Acetylcholine-induced Ca2+ oscillations are modulated by a Ca2+ regulation of InsP3R2 in rat portal vein myocytes

Oscillations of cytosolic Ca2+ levels are believed to have important roles in various metabolic and signalling processes in many cell types. Previously, we have demonstrated that acetylcholine (ACh) evokes Ca2+ oscillations in vascular myocytes expressing InsP3R1 and InsP3R2, whereas transient responses are activated in vascular myocytes expressing InsP3R1 alone. The molecular mechanisms underlying oscillations remain to be described in these native smooth muscle cells.
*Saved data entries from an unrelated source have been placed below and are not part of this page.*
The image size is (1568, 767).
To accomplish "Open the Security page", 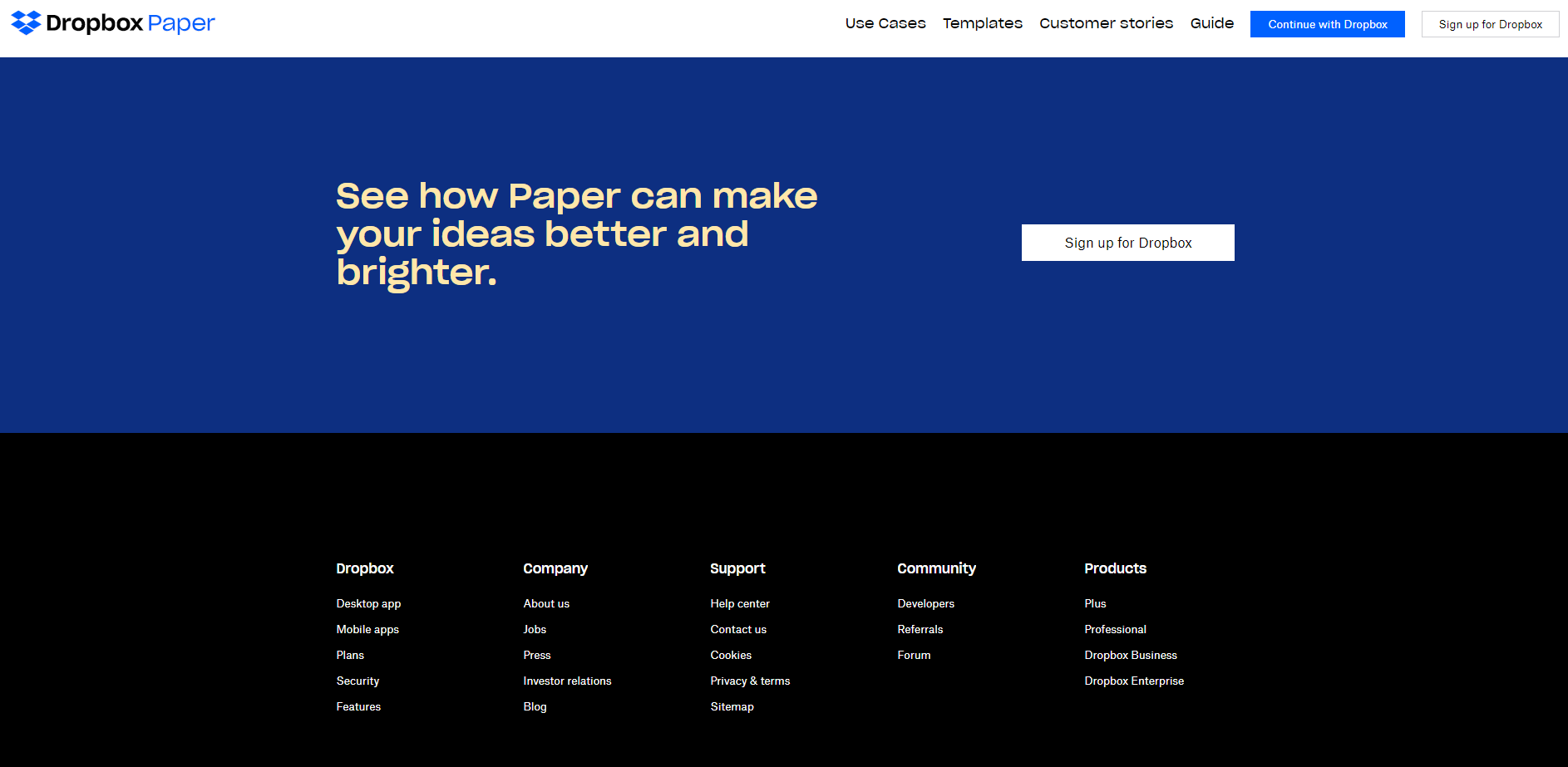I will click(357, 681).
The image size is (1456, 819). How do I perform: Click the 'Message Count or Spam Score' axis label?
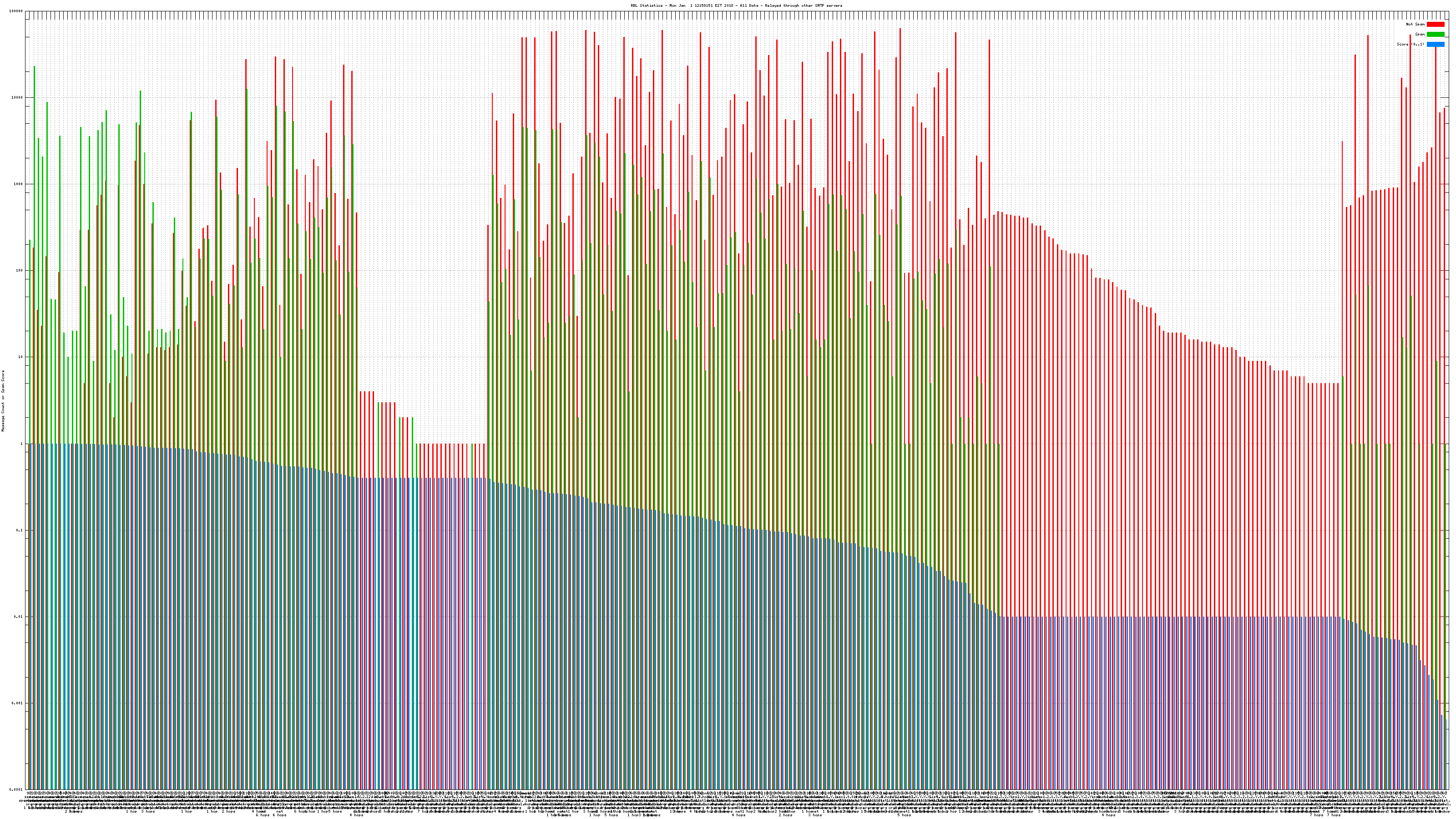click(3, 401)
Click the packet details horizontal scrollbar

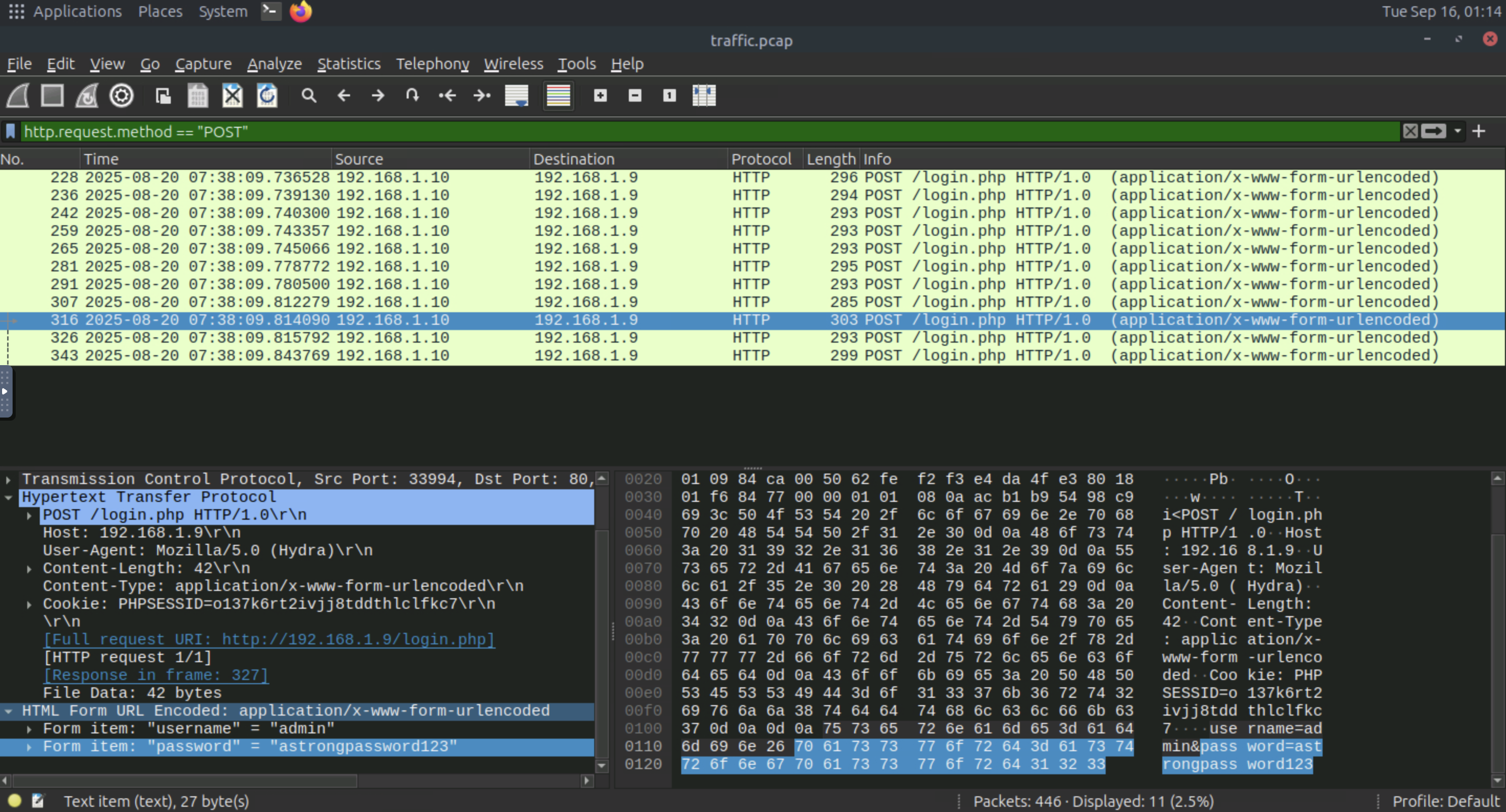184,781
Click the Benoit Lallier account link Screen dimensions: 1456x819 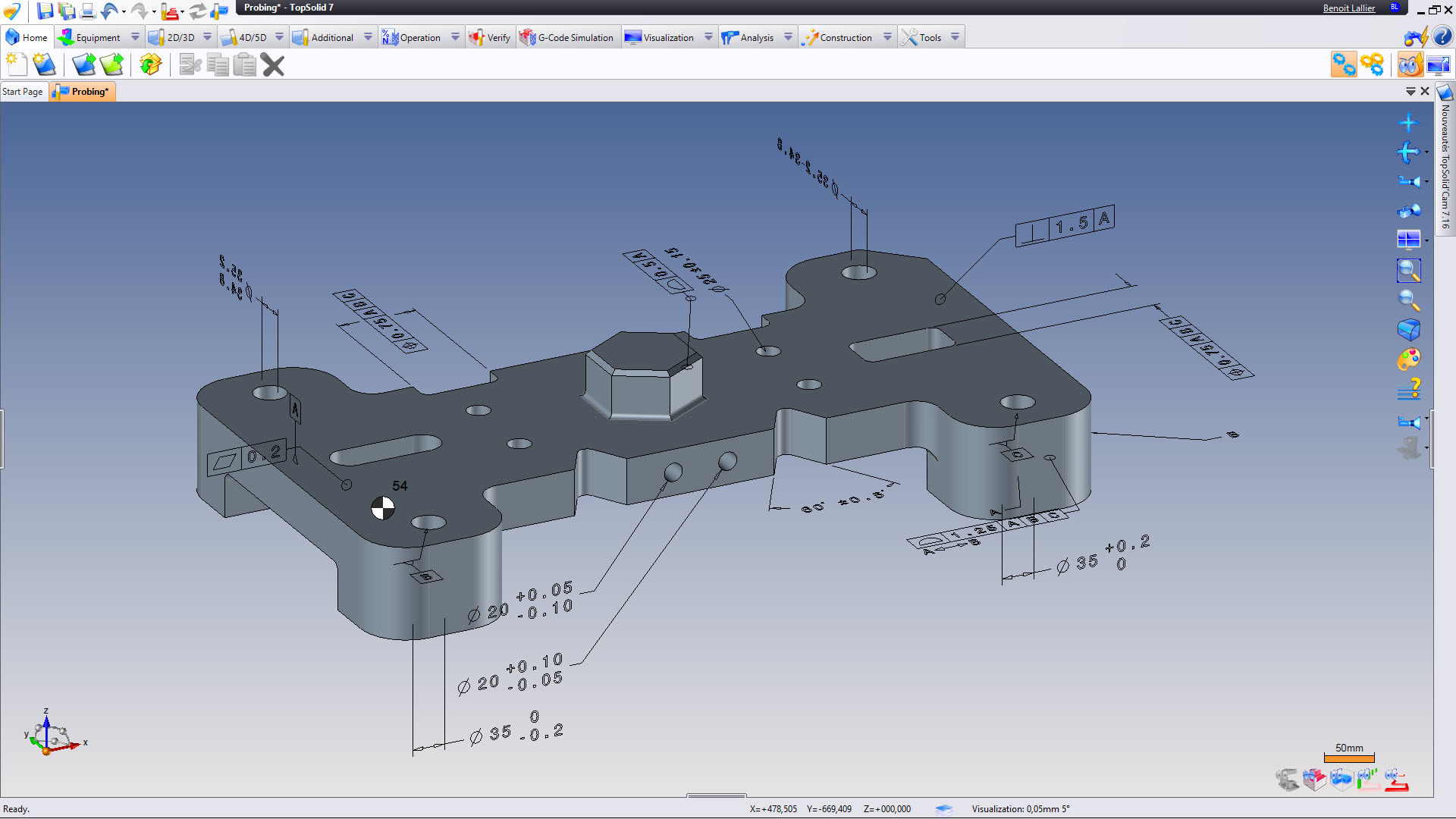[x=1349, y=8]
Two major hypotheses are proposed to explain this crucial signalling activity: (1) Ca2+ oscillations are activated by InsP3 oscillations; and (2) Ca2+ oscillations depend on the regulation of the InsP3R by both InsP3 and Ca2+. In the present study, we used a fluorescent InsP3 biosensor and revealed that ACh induced a transient InsP3 production in all myocytes. Moreover, steady concentrations of 3F-InsP3, a poorly hydrolysable analogue of InsP3, and pharmacological activation of PLC evoked Ca2+ oscillations. Increasing cytosolic Ca2+ inhibited the ACh-induced calcium oscillations but not the transient responses and strongly reduced the 3F-InsP3-evoked Ca2+ response in oscillating cells but not in non-oscillating cells. These results suggest that, in native vascular myocytes, ACh-induced InsP3 production is transient and Ca2+ oscillations depend on a Ca2+ modulation of InsP3R2.